Welcome

We welcome you to the FAIR research data management workshop. This interactive course is centered around the FAIR principles and their practical application in managing your research data efficiently. FAIR is an acronym and encompasses:

The FAIR data principles state that it should be easy to find research data, they should contain information about how to gain access to them, they should be compatible with other data, and possible to reuse.1 For instance, ensuring your data is well-organized and documented can make it easier for humans and machines to find and understand it and enable better reuse of the data. If the concept of the FAIR principles is new to you, take a minute to check this comprehensive overview of the GO FAIR initiative before starting this workshop.

FAIR principles and Open data

Please note that FAIR and open are not synonymous. Not all FAIR data is necessarily open; some datasets fulfill the FAIR principles but are not considered open data. Economic or legal constraints (e.g. patents) may prevent the dataset from being publicly available. For FAIR data, the conditions and ways to access the data must be clearly defined.2 On the other hand, there are numerous datasets that are publicly available but do not comply with the FAIR principles, as you will most likely see in the course of this workshop.

Who is this workshop for?

This workshop was designed for early career researchers who are either about to start or want to manage their empirical research data more effectively. Although it was developed with this target group in mind, it can most probably benefit many other researchers who are also consolidating their data management skills.

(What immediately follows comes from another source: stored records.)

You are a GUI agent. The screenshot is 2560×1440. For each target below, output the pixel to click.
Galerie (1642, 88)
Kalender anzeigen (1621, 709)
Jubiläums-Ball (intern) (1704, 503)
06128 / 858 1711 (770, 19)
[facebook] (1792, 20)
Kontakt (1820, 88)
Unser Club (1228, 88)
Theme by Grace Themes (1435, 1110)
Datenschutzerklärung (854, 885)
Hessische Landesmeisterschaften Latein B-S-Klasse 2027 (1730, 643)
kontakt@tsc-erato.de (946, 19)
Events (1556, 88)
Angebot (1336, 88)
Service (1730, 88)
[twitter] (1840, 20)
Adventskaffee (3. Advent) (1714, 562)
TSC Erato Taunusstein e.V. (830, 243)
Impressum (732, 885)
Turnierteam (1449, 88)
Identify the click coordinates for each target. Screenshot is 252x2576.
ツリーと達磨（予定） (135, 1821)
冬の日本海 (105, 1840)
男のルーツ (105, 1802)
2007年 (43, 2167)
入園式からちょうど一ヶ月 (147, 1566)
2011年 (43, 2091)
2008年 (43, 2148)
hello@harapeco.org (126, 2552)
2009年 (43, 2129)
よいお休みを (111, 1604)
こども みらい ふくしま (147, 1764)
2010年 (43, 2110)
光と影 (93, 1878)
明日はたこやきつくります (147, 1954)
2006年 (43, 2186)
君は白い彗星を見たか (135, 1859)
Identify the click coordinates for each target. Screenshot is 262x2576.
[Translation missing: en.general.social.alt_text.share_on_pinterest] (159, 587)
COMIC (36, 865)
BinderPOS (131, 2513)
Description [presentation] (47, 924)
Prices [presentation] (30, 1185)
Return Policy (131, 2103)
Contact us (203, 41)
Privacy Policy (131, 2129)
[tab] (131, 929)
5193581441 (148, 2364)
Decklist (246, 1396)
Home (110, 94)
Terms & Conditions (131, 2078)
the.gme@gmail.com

What is the purpose of this workshop?

Appreciation of adequate data management usually occurs when looking into someone else’s data folder:

Piled Higher and Deeper by Jorge Cham

However, structures like this evolve over time and especially in the beginning of a project it is hard to imagine ending up with such a chaotic folder. Yet, more advanced participants can potentially think of an example where a folder tended to look similar, only that you are mastering your structures better than others.
This workshop will artificially advance your experience of navigating other researcher’s data, thereby hoping to point out good and bad practices that shall soon inspire your own data management. It also highlights the importance of planing the management of your data very early in the course of the project to benefit most from it: Having well-organized and documented data will not only increase their value and accessibility for the wider research community but also for your future self, when going back into your data folder e.g., for a revision after a year.

Benefits

We do know that the trend towards transparent and reproducible research is increasing, and more and more journals require researchers to publish the data on which their research results are based. The effort of publishing these data is negligible if you have a good data management strategy in place right from the beginning. Publishing FAIR data, i.e., data that are of actual use to others, also comes with numerous scientific benefits:

  • Data can be reused and cited in a timely manner. Citation of the data by other researchers increases visibility and can strengthen the reputation of your research.
  • New scientific collaborations may arise through data published according to FAIR, i.e., in reusable format. Collecting data is a time consuming business, so other researchers might as well benefit from already existing data (collected on public money), and you receive credit for producing the data.
  • Publishing data on which research results are based (in addition to the ‘traditional’ scientific articles) will support the credibility, reproducibility, and validity of the results. This increases public trust in science.

Additional benefits are displayed in this graphic.

Source: Hole, B. (2015). Open Science: A New publisher Perspective. Ubiquity press. (CC BY 4.0 International)

How to?

Setting out this workshop, we quickly agreed that data management is best understood through learning by doing. For this reason, the whole workshop evolves around four published datasets:

It is your job to investigate one of these datasets with a special focus on data organization, documentation, and publication aspects. We will conclude with an introduction to data management plans, a helpful planning tool to comply with the FAIR principles. In this section, we will also introduce important aspects of data storage.
The topics are accompanied by distinct boxes that are color-coded for their content:

Orange boxes contain information crucial for that topic
Blue boxes contain excursions to related topics
Green boxes contain hands-on exercises
Red boxes contain the solutions and are collapsed

Only open the box if you want to see the solution!

We recommend that you look at the hands-on exercises first and see whether you already know their solutions. If things are unclear, you may return to the text anytime, but be aware that it is not necessary (and time will probably not permit) to read every paragraph and every box very carefully. The materials will, however, remain available, so you can always go back and reread more carefully!